● PROVIDED RECORDS:

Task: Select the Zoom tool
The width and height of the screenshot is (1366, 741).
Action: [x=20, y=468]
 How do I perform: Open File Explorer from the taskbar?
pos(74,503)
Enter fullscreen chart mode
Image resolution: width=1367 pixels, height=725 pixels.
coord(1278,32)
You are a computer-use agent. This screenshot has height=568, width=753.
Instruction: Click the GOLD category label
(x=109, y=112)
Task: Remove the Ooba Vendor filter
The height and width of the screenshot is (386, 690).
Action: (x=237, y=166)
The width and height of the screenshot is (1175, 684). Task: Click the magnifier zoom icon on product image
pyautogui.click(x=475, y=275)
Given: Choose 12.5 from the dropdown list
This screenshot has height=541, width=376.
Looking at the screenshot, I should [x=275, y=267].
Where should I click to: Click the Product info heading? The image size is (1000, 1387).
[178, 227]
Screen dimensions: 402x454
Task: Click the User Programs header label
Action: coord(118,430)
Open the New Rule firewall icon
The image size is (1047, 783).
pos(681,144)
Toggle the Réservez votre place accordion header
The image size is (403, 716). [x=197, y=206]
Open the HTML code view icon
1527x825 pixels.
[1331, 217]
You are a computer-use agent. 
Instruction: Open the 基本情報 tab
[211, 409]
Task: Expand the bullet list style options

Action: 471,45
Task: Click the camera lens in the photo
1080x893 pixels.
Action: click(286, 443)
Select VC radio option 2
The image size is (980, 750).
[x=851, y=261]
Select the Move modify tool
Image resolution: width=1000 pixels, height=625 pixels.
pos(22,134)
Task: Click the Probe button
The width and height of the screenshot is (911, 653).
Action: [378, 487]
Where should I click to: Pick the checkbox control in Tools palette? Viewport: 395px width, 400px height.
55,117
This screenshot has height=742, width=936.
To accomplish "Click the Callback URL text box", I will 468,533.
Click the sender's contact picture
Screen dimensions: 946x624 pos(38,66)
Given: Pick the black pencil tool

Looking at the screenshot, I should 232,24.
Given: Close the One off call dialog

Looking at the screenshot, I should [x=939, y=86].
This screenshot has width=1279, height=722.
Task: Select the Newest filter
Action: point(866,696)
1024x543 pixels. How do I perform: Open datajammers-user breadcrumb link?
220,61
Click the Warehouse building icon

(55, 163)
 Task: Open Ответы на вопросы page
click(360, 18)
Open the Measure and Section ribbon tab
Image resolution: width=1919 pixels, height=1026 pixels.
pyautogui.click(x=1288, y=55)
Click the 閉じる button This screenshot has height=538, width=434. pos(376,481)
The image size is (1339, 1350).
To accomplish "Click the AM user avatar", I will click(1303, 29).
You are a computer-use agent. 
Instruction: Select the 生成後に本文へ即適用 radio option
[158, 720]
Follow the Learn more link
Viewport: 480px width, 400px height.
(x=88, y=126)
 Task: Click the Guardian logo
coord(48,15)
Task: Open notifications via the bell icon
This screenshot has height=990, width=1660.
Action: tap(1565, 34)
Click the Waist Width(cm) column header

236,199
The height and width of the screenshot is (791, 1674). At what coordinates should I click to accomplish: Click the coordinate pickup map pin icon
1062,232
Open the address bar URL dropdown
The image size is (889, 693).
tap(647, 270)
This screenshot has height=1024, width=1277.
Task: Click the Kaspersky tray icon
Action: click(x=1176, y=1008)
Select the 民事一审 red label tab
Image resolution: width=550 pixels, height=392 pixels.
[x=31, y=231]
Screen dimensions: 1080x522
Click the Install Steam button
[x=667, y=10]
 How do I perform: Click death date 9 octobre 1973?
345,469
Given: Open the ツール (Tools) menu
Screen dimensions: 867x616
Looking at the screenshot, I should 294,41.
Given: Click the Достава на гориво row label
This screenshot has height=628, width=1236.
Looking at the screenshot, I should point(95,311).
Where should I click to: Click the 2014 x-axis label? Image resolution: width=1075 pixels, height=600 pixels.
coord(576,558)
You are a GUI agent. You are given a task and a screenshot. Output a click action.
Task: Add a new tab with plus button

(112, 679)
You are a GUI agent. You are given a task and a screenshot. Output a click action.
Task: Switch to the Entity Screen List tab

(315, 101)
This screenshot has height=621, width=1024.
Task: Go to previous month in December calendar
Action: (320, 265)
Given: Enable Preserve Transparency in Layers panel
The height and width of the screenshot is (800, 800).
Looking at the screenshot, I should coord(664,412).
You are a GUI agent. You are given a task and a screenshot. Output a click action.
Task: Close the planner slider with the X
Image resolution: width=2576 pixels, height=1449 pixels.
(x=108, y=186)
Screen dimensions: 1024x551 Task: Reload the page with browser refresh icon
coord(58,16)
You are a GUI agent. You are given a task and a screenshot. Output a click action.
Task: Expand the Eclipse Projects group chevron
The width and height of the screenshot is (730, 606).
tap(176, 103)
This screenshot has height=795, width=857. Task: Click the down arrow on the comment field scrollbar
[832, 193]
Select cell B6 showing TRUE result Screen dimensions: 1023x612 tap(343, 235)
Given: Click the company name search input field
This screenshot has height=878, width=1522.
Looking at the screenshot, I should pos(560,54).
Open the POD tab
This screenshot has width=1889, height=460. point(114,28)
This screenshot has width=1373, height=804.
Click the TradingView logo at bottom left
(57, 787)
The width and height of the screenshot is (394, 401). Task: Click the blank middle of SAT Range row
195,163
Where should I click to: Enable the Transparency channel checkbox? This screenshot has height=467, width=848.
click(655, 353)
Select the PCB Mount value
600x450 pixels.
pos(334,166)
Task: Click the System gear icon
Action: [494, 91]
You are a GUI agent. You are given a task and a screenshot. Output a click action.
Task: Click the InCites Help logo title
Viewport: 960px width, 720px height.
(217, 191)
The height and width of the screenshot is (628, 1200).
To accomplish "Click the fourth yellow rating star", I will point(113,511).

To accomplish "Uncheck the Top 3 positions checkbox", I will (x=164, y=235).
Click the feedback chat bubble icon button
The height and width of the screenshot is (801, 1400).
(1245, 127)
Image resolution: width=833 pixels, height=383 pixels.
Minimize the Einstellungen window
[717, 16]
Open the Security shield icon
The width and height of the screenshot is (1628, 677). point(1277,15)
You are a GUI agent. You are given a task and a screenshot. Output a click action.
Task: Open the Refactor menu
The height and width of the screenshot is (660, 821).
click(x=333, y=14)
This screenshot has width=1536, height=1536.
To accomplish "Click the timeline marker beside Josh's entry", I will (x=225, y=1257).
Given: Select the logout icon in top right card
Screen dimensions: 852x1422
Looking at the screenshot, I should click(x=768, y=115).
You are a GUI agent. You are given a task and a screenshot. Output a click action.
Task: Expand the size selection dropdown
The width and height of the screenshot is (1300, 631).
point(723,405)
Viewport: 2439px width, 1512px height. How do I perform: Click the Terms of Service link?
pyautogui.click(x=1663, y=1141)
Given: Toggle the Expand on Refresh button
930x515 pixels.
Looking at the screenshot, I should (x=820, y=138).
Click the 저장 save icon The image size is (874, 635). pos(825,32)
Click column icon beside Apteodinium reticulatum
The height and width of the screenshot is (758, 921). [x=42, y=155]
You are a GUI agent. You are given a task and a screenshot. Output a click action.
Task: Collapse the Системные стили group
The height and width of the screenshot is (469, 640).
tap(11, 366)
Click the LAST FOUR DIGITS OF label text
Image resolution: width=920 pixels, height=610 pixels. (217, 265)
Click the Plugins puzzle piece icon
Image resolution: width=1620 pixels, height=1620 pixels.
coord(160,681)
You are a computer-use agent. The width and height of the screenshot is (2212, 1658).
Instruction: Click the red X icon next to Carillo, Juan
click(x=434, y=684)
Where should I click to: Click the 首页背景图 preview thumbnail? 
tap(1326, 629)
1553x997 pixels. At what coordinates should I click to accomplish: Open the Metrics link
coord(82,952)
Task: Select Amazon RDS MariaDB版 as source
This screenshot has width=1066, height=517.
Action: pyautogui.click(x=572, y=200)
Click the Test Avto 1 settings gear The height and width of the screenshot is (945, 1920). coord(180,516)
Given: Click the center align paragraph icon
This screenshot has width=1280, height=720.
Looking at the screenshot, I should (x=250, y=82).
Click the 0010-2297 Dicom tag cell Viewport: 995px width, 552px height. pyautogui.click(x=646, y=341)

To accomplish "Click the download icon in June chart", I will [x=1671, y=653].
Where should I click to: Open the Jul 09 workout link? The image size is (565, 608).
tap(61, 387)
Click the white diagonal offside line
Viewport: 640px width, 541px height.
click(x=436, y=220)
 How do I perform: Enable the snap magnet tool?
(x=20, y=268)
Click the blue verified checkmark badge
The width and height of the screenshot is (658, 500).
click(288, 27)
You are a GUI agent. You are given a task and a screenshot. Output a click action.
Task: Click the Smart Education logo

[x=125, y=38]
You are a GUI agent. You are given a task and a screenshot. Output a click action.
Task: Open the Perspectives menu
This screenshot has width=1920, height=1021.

● YOUR OBJECTIVE: Restate word for word the lines above, beginning with the one that contains "Click the Test" and ending with the last line.

● WRITTEN ANSWER:
Click the Test Avto 1 settings gear The height and width of the screenshot is (945, 1920). coord(180,516)
Given: Click the center align paragraph icon
This screenshot has width=1280, height=720.
Looking at the screenshot, I should (x=250, y=82).
Click the 0010-2297 Dicom tag cell Viewport: 995px width, 552px height. pyautogui.click(x=646, y=341)

To accomplish "Click the download icon in June chart", I will [x=1671, y=653].
Where should I click to: Open the Jul 09 workout link? The image size is (565, 608).
tap(61, 387)
Click the white diagonal offside line
Viewport: 640px width, 541px height.
click(x=436, y=220)
 How do I perform: Enable the snap magnet tool?
(x=20, y=268)
Click the blue verified checkmark badge
The width and height of the screenshot is (658, 500).
click(288, 27)
You are a GUI agent. You are given a task and a screenshot. Output a click action.
Task: Click the Smart Education logo

[x=125, y=38]
You are a GUI agent. You are given a task and a screenshot. Output a click action.
Task: Open the Perspectives menu
This screenshot has width=1920, height=1021.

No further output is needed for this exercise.